Romal Jaiswal
Romal Jaiswal

Reputation: 79

download an html page using wget with only partial link

I am writing a bash script to download current natgeo photo of the day html web page using wget, it changes everyday. When I go to link https://www.nationalgeographic.com/photography/photo-of-the-day/ it redirects me to current page that is https://www.nationalgeographic.com/photography/photo-of-the-day/2018/08/mandalay-golden-sunrise/ that part after photo of the day changes everyday in website. I want wget to download the 2nd html link (which changes everyday) using only the 1st link( which when typed in browser redirects me to the 2nd link).

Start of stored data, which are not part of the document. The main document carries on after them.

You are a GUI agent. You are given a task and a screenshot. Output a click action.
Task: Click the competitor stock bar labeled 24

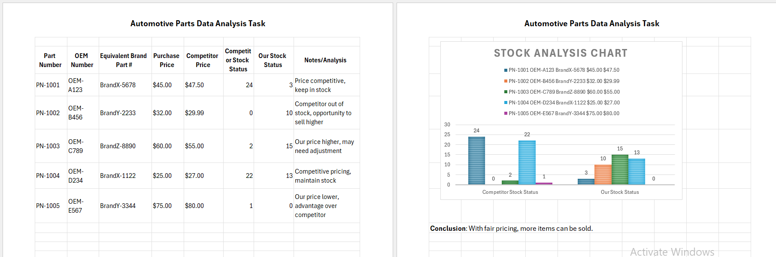coord(476,160)
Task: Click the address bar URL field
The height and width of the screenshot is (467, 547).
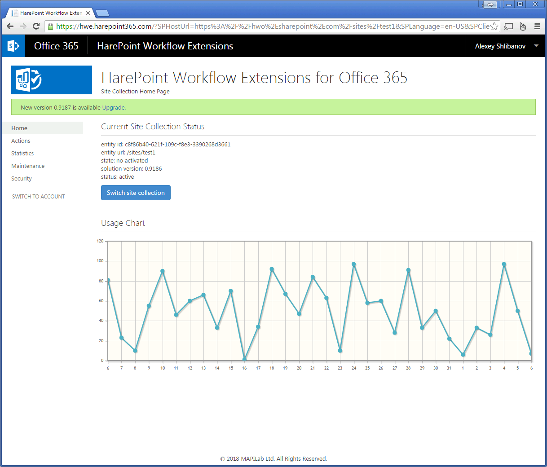Action: 269,26
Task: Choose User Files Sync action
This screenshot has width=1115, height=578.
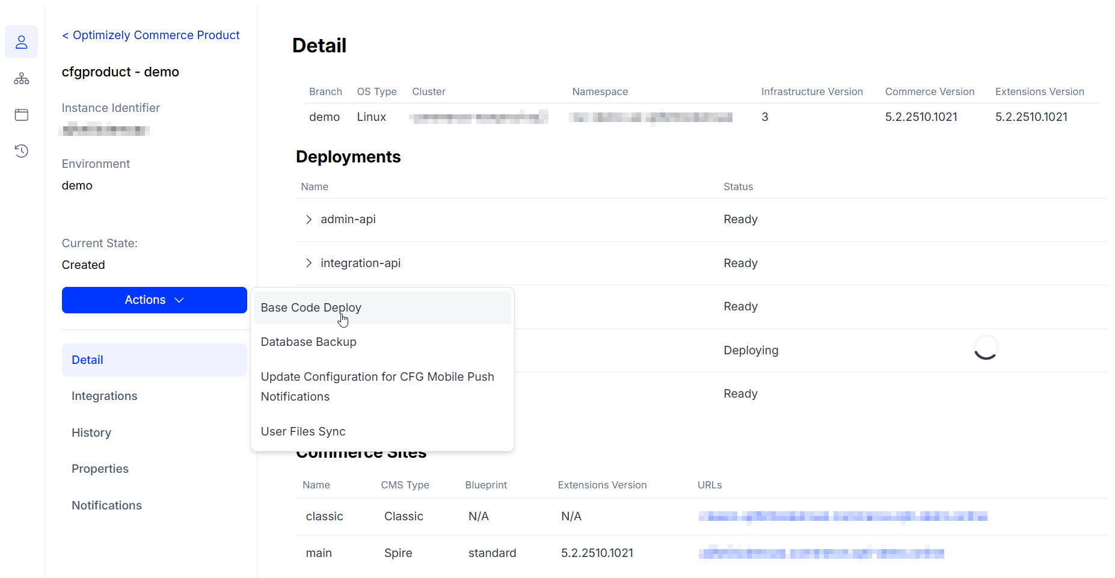Action: 303,432
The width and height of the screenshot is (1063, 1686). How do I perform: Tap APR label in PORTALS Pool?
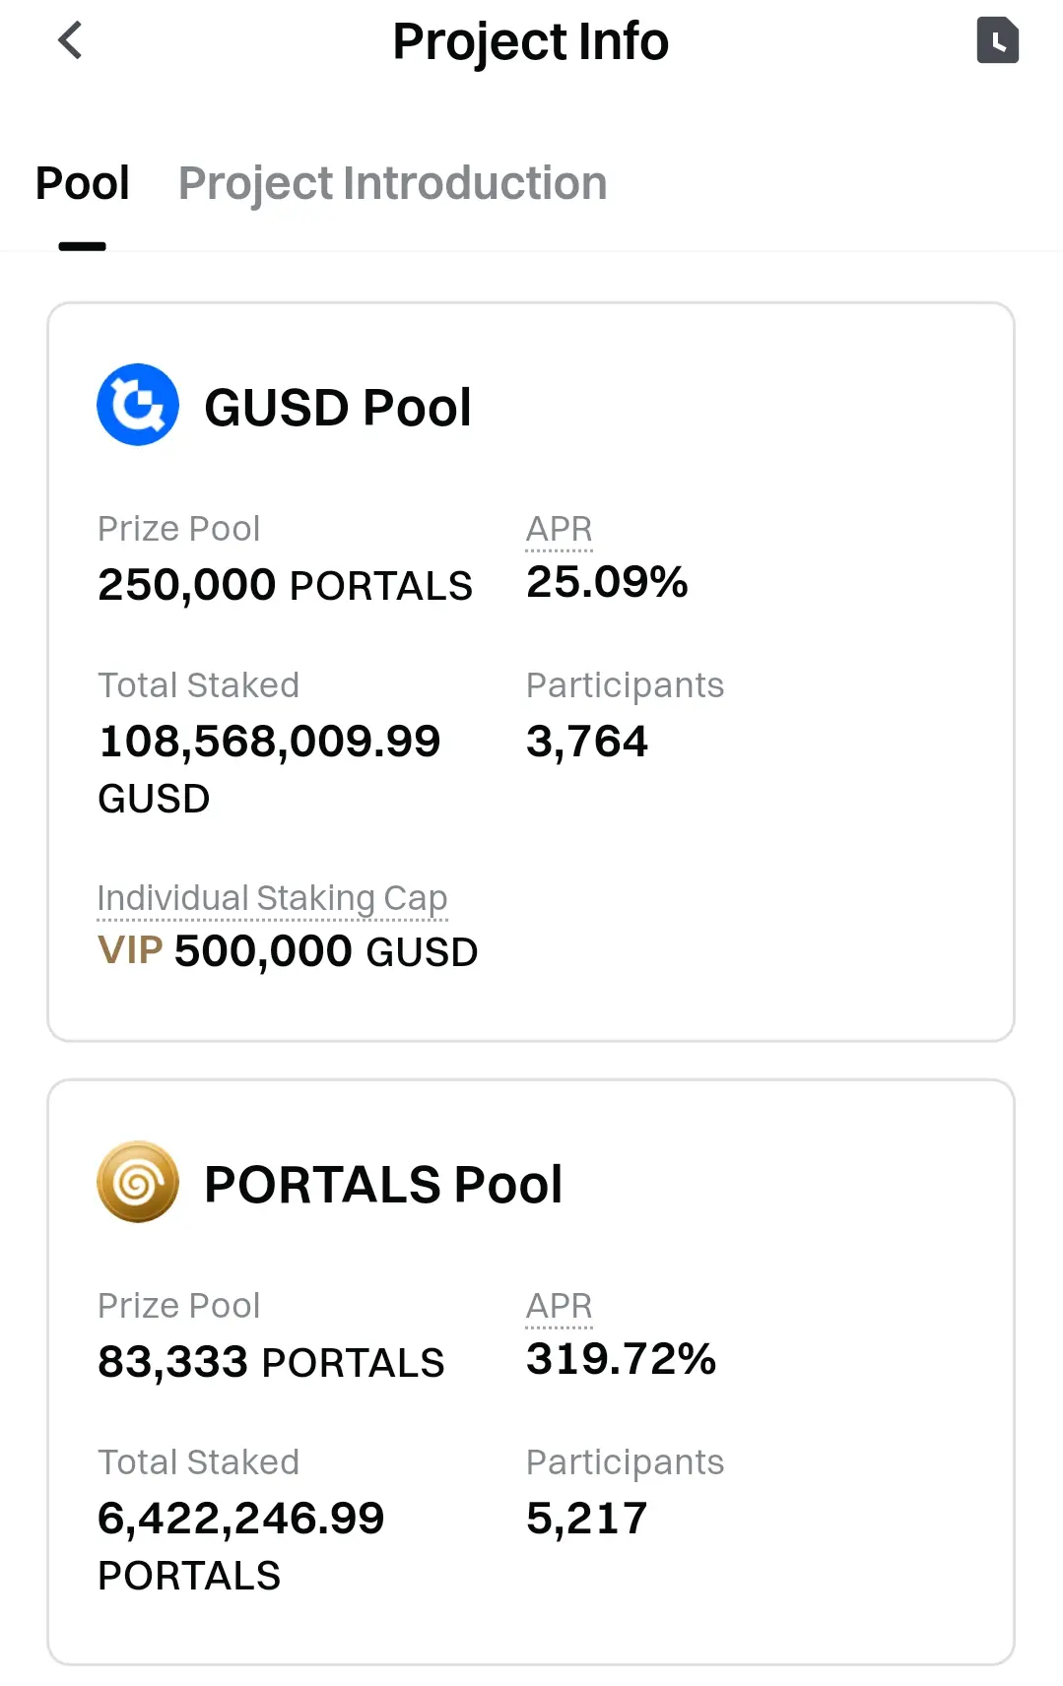pos(559,1306)

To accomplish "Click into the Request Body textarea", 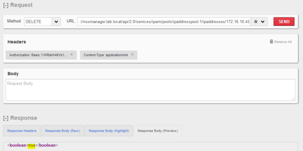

How can I do it?

till now I have tried:

wget  https://www.nationalgeographic.com/photography/photo-of-the-day/ 

but it does not give me the desired 2nd link html page.

Upvotes: 1

Views: 905

Answers (3)

Inder
Inder

Reputation: 3816

This will work for you, a nice and easy single line code.

curl https://www.nationalgeographic.com/photography/photo-of-the-day/ | grep -m 1 https://www.nationalgeographic.com/photography/photo-of-the-day/ | cut -d '=' -f 3 |head -c-3 > desired_url

it will write the url u are looking for to a file named desired_url:

the file will look something like:

"https://www.nationalgeographic.com/photography/photo-of-the-day/2018/08/mandalay-golden-sunrise/"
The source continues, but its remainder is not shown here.